Bill Shorten says he is not a “secret English agent” adding that he renounced his British ties in 2006.
The opposition leader, whose father was born in England, has been accused by the government of not being forthright in relation to the citizenship issue that has engulfed seven MPs.
“I am fully aware that the government is desperately trying to peddle its newest conspiracy, that I am a secret English agent,” Mr Shorten told reporters in Sydney on Monday.
“The reality is that no, I am not.

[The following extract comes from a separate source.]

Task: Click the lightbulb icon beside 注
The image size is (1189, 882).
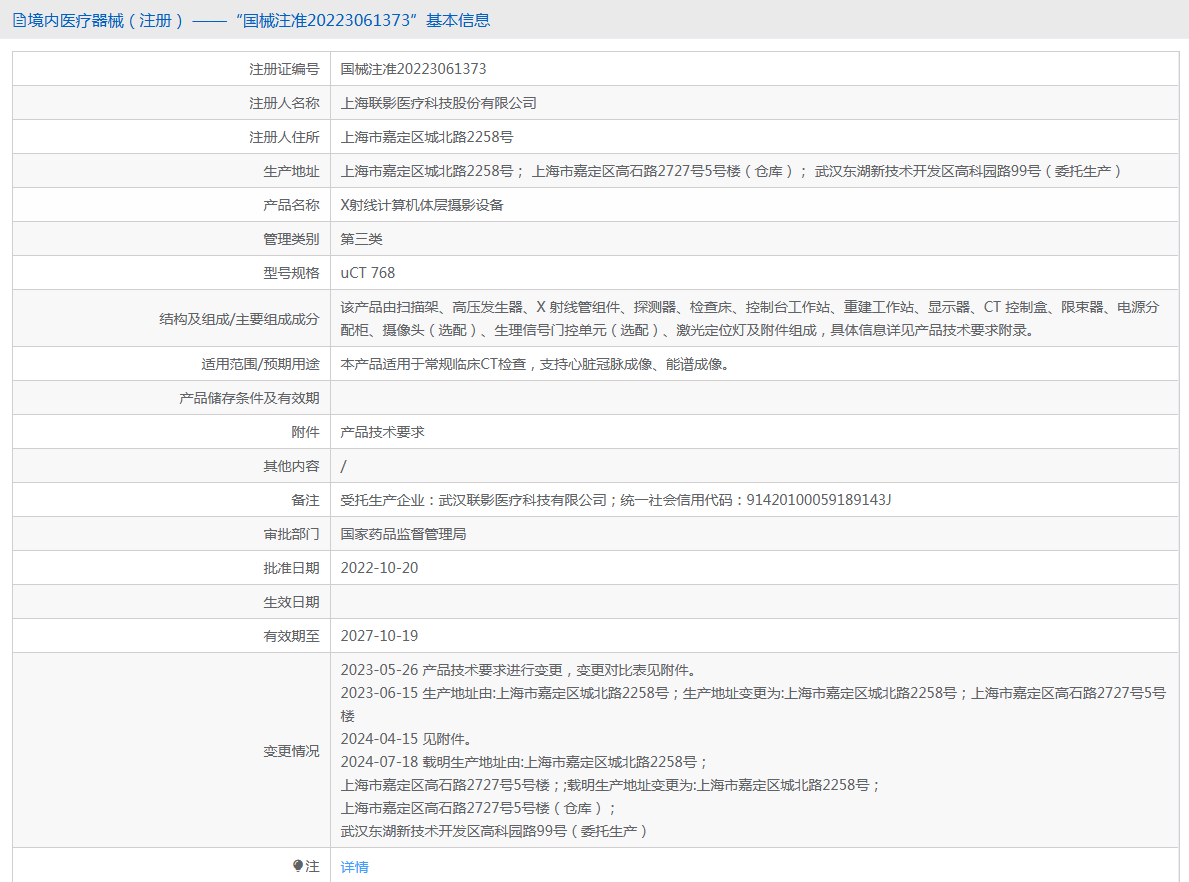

I renounced my citizenship in 2006 – there is no whiff of evidence of anything to the contrary.”
Attorney-General George Brandis said on Sunday, the coalition, the Greens and One Nation had been “up-front” about citizenship issues and the only party playing games about it was Labor.
He accused Mr Shorten of a “don’t ask, don’t tell” policy.
Mr Shorten said there was no cloud over any Labor MP.
He said the prime minister needed to explain why he let one minister, Matt Canavan, stand down over his constitutional eligibility while two others, Barnaby Joyce and Fiona Nash, remained in cabinet.
The ministers should be put on the interchange bench and debates on controversial legislation in parliament set aside until the High Court adjudicated on the citizenship cases, he said.
“We can’t have the government frozen like a wallaby in the headlights – we have to park the eligibility conversation,” Mr Shorten said.
The High Court will hold a directions hearing on Thursday in the cases of Senator Canavan, Mr Joyce, One Nation senator Malcolm Roberts and Greens senators Scott Ludlam and Larissa Waters.
The government believes the court may not hand down any decisions until October.